■ Work item:
Write each entry down again precisely, skipping nothing.

■ Information shown:
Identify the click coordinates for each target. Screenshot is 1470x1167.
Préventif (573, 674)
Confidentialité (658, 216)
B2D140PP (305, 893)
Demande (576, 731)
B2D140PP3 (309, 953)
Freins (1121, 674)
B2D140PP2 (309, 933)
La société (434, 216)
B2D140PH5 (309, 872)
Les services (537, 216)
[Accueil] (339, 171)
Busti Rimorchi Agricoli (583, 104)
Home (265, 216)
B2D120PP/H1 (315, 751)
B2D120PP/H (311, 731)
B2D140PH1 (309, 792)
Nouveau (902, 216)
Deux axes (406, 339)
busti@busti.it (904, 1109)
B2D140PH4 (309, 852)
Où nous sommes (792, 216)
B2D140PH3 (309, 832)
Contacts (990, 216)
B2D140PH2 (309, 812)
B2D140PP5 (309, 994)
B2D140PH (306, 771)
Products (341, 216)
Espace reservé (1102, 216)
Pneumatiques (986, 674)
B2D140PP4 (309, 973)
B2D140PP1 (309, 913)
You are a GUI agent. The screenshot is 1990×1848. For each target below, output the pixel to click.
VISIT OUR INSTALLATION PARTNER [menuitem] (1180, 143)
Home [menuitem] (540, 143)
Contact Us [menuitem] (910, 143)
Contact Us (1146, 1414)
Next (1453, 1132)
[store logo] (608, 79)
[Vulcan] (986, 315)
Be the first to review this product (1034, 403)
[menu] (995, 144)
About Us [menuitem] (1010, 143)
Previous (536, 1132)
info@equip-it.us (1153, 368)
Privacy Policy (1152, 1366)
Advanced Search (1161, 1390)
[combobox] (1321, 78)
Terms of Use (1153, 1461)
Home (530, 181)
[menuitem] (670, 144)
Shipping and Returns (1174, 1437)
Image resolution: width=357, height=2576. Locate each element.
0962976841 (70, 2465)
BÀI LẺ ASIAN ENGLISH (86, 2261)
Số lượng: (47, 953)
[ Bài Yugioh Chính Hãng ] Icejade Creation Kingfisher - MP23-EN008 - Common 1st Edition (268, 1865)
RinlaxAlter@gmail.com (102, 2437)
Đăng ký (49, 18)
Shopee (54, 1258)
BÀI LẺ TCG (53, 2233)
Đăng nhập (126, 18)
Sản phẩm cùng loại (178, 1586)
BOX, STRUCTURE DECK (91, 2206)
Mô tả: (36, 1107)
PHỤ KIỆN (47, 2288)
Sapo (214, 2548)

■ Finished exercise:
Identify the click coordinates for each target. Screenshot is 1470x1167.
Préventif (573, 674)
Confidentialité (658, 216)
B2D140PP (305, 893)
Demande (576, 731)
B2D140PP3 (309, 953)
Freins (1121, 674)
B2D140PP2 (309, 933)
La société (434, 216)
B2D140PH5 (309, 872)
Les services (537, 216)
[Accueil] (339, 171)
Busti Rimorchi Agricoli (583, 104)
Home (265, 216)
B2D120PP/H1 (315, 751)
B2D120PP/H (311, 731)
B2D140PH1 (309, 792)
Nouveau (902, 216)
Deux axes (406, 339)
busti@busti.it (904, 1109)
B2D140PH4 (309, 852)
Où nous sommes (792, 216)
B2D140PH3 (309, 832)
Contacts (990, 216)
B2D140PH2 (309, 812)
B2D140PP5 (309, 994)
B2D140PH (306, 771)
Products (341, 216)
Espace reservé (1102, 216)
Pneumatiques (986, 674)
B2D140PP4 (309, 973)
B2D140PP1 (309, 913)
You are a GUI agent. The screenshot is 1990×1848. For each target below, output the pixel to click.
VISIT OUR INSTALLATION PARTNER [menuitem] (1180, 143)
Home [menuitem] (540, 143)
Contact Us [menuitem] (910, 143)
Contact Us (1146, 1414)
Next (1453, 1132)
[store logo] (608, 79)
[Vulcan] (986, 315)
Be the first to review this product (1034, 403)
[menu] (995, 144)
About Us [menuitem] (1010, 143)
Previous (536, 1132)
info@equip-it.us (1153, 368)
Privacy Policy (1152, 1366)
Advanced Search (1161, 1390)
[combobox] (1321, 78)
Terms of Use (1153, 1461)
Home (530, 181)
[menuitem] (670, 144)
Shipping and Returns (1174, 1437)
Image resolution: width=357, height=2576. Locate each element.
0962976841 (70, 2465)
BÀI LẺ ASIAN ENGLISH (86, 2261)
Số lượng: (47, 953)
[ Bài Yugioh Chính Hãng ] Icejade Creation Kingfisher - MP23-EN008 - Common 1st Edition (268, 1865)
RinlaxAlter@gmail.com (102, 2437)
Đăng ký (49, 18)
Shopee (54, 1258)
BÀI LẺ TCG (53, 2233)
Đăng nhập (126, 18)
Sản phẩm cùng loại (178, 1586)
BOX, STRUCTURE DECK (91, 2206)
Mô tả: (36, 1107)
PHỤ KIỆN (47, 2288)
Sapo (214, 2548)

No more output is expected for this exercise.